I moved on to something a little more adventurous with an ever-innovative Trident Layers Swedish Fish Berry + Lemon gum. I don’t have as much to say about this one, because the prior review is its brother from the same line. When I held it up to the light, I noticed dappled red flecks across the sandwich layers, which the yellow center juxtaposed nicely with. I popped it into mouth, and before I even bit in, I was overwhelmed by the tartness of what I presume to be the lemon flavor; for a brief moment, there was the slight fragrance/sweetness of Swedish Fish. Ana Wishnoff ’19, an amateur friend who happened to be nearby, tried some and told me that the Swedish Fish taste faded too quickly in her opinion—and I agree—and she said it was just downright not good. The combination may not have been true to Swedish Fish, but it was exquisite and unconventional. Pleasantly and strangely enough, as the middle flavor faded out (the peach + mango tartness really lasted) the Swedish Fish flavor came back and I found myself wanting to swallow for the first time in my gum-chewing career. (Scandalous, I know.)

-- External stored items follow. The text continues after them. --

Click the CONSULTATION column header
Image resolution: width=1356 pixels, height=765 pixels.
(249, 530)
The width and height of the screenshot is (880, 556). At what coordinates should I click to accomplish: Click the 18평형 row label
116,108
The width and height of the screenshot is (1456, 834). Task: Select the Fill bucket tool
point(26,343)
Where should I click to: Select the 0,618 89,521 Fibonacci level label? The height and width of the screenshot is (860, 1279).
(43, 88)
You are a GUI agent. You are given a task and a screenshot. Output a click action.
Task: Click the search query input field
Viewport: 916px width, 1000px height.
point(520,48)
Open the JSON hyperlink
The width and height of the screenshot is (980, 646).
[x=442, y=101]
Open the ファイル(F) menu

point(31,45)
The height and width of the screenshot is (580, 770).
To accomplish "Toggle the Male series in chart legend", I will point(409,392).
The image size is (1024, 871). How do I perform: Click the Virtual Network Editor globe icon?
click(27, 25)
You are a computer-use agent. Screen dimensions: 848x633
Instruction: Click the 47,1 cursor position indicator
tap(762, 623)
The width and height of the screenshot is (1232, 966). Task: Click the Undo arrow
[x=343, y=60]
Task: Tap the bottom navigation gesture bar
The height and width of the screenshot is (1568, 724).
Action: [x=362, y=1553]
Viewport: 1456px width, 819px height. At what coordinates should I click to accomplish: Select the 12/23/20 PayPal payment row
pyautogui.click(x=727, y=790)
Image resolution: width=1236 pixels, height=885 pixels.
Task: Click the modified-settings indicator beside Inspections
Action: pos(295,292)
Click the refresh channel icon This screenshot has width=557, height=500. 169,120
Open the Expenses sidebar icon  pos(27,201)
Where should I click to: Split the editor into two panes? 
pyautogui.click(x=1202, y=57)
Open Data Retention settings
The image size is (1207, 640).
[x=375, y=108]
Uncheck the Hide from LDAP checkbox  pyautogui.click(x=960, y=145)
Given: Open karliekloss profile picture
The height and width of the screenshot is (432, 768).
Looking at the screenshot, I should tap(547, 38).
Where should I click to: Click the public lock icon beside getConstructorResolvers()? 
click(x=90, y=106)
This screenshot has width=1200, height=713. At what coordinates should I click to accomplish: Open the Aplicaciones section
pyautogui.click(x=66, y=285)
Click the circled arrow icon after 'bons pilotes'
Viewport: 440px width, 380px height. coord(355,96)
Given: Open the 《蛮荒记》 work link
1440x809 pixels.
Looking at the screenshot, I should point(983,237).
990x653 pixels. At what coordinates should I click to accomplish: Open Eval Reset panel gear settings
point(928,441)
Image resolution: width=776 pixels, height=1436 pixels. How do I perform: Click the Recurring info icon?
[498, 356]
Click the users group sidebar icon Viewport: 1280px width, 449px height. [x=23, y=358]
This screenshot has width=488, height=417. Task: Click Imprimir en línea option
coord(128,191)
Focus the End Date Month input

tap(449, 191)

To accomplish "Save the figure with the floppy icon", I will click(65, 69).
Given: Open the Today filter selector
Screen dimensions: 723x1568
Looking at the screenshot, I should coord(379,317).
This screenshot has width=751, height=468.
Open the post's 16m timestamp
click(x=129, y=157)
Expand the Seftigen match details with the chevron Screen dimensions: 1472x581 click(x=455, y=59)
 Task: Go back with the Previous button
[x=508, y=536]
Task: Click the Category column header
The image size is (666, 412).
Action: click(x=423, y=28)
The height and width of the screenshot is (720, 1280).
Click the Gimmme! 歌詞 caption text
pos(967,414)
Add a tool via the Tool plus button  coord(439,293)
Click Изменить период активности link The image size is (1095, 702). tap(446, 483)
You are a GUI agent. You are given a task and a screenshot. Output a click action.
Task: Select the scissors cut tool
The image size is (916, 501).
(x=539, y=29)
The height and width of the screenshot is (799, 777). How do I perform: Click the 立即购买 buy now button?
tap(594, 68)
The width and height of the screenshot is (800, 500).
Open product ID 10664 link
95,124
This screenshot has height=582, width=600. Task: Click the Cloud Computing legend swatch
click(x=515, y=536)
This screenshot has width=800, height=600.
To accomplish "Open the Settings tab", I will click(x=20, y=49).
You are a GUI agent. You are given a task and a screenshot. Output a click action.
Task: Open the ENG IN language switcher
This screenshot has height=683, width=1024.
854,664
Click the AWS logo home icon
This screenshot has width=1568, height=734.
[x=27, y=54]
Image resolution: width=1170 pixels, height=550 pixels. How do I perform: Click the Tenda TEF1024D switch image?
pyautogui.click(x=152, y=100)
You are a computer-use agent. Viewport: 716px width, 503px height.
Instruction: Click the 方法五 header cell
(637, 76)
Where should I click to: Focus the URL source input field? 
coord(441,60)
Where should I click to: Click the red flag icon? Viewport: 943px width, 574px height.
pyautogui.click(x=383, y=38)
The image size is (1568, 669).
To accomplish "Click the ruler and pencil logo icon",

I finished off with the final gum: the unconventional Tic Tac that my fellow connoisseur Liss picked up for me. Before any haters can say anything … it is a gum. For one, it clearly lists ‘gum arabic’ in its nutrition label; if you are not checking that, then you clearly are not a connoisseur. Additionally, with its consistency (were you not cool in elementary school? Ever heard of icebreakers? Yeah.) and fragrance, it classifies as a gum in my book. I held it up and observed its smooth, rounded pill form that glistened under the light. No, not blue—no, not red—but an orange pill that certainly holds the truth. I popped it into my mouth, and it started out like a glisten that was barely on my tongue. The sweetness and fragrance spread without the slightest need to chew. When I did, carefully, I was blown away by the novelty and bizarreness of it. To the undiscerning palate, it’s unrelenting and resistant. But as I kept at it, I gradually noticed the lightest hint of tackiness that left me delirious and wanting more. It was hinting at, but not providing, the usual chewiness of gum. In addition, the sweetness and tartness of it were more full and satisfying than any other gum; it was almost as if it was a tablet of pure sugar and flavor. If any gum could be considered the near perfect holy grail, then it would be Tic Tac. There is, however, one caveat: the whopping less-than-two calories per piece seems amazing, but once you start you can’t stop. The amazing thing about gum is that you lose calories chewing as you enjoy it, but I still feel guilty. I’ll probably have to have more of that palate-cleansing drink before I forgive myself.